Given data:
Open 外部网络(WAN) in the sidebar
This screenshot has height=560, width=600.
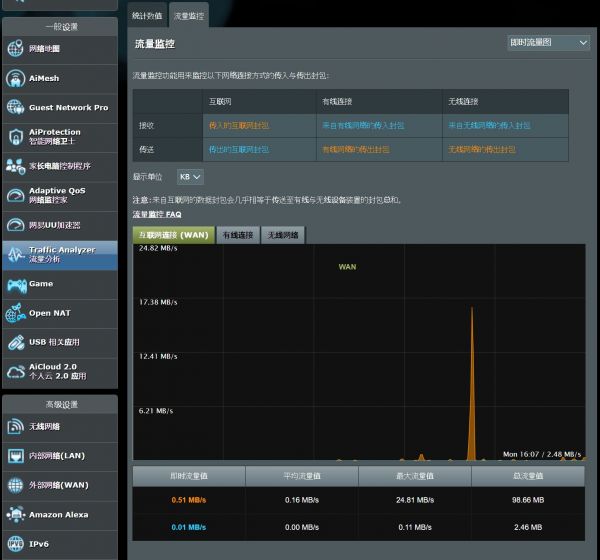pyautogui.click(x=60, y=485)
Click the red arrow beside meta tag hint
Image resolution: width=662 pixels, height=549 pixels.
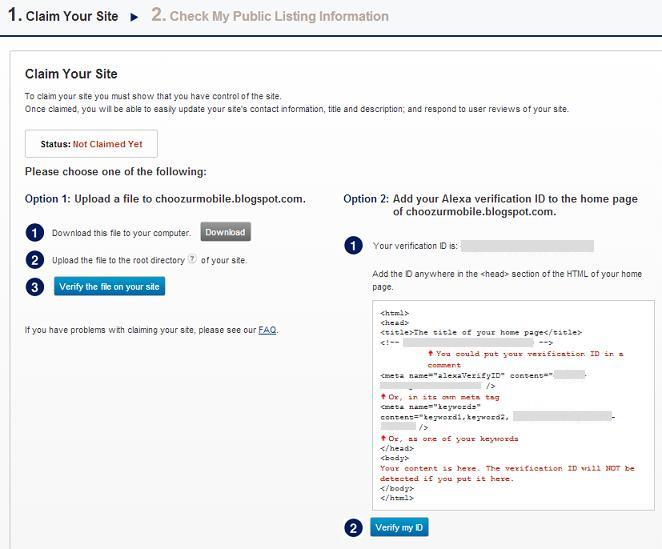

Work instruction:
Nothing but the pictures may be dropped; restate the material word for word.

Solution below:
Open 外部网络(WAN) in the sidebar
This screenshot has height=560, width=600.
pyautogui.click(x=60, y=485)
Click the red arrow beside meta tag hint
Image resolution: width=662 pixels, height=549 pixels.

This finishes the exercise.